You mentioned 72 features, did you manually code these in, or were they discovered during the learning process? I'm not 100% keen on when ML ends and DeepL starts in this regard
James Edwards
Also, what is the input of the system? Every candle (a candle is what, 4 data points?) over a certain period of time? What's that period?
Asher Ramirez
>did you manually code these in, or were they discovered during the learning process? Check in the link for details about indicators. You have the entire source codes.
>sure! Would be interesting to see. I haven't taken an ML course yet so would be cool to dip my toes in Here it is, for the ML details, just read the notebooks from this repo: github.com/ageron/handson-ml2
This is an obvious bullshit. Trading cannot be automated in principle (since market is evolved faster than your fucking model which always reflect the past state).
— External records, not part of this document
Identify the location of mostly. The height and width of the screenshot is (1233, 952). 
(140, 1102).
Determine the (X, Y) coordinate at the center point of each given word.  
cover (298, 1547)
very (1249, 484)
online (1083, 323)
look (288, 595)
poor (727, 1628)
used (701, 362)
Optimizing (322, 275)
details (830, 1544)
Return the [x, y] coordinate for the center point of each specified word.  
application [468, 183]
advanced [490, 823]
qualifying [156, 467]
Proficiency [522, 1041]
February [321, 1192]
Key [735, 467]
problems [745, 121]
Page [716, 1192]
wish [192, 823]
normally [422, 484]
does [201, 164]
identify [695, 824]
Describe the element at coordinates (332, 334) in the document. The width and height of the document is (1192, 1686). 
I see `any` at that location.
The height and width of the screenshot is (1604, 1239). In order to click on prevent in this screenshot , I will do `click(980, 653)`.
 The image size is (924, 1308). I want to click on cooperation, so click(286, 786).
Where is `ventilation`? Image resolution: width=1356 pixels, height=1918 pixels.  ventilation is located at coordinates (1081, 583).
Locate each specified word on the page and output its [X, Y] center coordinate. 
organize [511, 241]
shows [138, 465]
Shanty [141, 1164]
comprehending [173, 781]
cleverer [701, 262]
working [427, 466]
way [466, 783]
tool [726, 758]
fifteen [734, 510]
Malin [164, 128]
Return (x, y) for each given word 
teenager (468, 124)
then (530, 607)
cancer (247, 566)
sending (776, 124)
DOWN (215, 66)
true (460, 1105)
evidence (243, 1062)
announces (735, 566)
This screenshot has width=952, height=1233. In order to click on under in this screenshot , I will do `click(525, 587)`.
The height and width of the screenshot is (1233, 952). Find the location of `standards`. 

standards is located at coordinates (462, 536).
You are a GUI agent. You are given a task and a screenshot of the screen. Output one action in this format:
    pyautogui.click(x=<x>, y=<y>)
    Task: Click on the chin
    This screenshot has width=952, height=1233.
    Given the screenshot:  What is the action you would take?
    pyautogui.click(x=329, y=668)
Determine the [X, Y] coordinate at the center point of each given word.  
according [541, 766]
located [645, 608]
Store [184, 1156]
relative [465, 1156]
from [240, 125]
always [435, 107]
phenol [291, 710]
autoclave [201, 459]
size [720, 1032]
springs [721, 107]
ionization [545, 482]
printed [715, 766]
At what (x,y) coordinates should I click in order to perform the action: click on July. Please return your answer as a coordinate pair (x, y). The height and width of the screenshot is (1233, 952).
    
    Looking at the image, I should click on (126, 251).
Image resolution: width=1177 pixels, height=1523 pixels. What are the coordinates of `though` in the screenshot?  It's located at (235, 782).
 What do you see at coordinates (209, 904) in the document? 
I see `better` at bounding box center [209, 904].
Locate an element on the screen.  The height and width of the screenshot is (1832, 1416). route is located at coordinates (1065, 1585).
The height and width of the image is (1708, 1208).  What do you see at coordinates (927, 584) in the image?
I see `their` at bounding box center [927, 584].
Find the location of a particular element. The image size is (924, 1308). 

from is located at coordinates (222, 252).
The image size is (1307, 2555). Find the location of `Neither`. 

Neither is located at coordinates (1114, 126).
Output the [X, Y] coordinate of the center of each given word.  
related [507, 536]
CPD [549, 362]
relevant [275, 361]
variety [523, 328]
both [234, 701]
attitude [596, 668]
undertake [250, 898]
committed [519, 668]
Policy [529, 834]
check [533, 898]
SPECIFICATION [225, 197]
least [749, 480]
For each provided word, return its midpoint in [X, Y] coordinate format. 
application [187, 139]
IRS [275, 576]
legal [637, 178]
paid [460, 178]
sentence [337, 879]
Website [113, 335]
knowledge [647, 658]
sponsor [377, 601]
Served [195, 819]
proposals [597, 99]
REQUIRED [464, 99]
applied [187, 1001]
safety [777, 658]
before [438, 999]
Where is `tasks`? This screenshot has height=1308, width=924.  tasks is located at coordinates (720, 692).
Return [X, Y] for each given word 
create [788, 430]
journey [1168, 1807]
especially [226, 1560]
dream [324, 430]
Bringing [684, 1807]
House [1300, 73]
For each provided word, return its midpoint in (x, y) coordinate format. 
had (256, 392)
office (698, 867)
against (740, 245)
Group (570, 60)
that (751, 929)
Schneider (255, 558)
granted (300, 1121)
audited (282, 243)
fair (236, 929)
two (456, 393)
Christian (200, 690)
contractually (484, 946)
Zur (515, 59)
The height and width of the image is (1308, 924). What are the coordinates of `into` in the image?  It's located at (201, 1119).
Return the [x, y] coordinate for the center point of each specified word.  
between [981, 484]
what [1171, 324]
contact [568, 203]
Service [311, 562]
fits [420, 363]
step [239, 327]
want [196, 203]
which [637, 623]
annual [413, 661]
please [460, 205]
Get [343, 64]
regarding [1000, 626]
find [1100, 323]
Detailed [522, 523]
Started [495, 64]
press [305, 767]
Otherwise wallstreet offices will be empty. However, that is not the case.
Ignore this bullshit.
/thread
Chase Evans
Stop thinking about it. Literally all you have to do.
Buy some shit. Do *NOTHING* for one year. If you become euphoric, sell 50% and then wait 3-6 months until you find a new thing. Repeat.
>I am butthurt, the post. Lots of people are doing automated trading bots, user. I'm not saying I have the perfect one, I'm merely discussing classification tasks and datasets with other anons (though OP was bit on a bait tone you jumped right in). If it can calm you down, I personally know from the guys who paid me people who are succesfully running automated trading bots. You can also find lots of book of people who opened their algo trading firms.
Landon Gray
>Stop thinking about it. Literally all you have to do. True if you have proper capital and do not care loosing a few k$ Still requires analysis though.
Noah Bennett
how much money does that thing make you?
Ayden Campbell
OK, lets talk pseudo-smart (because you are really pseudo) - applying ML classificators to a partially observable stochastic environment is no differ from fucking astrology and the results are "no worse than random".
Learn something other than python lmao
Charles Sanders
>only right 80% of the time >not right literally every day of every year, 100% of the time for an easy quintillion times your money Though in all seriousness, if you think you have something which is right 80% of the time after learning ML for 2 months you have another thing coming.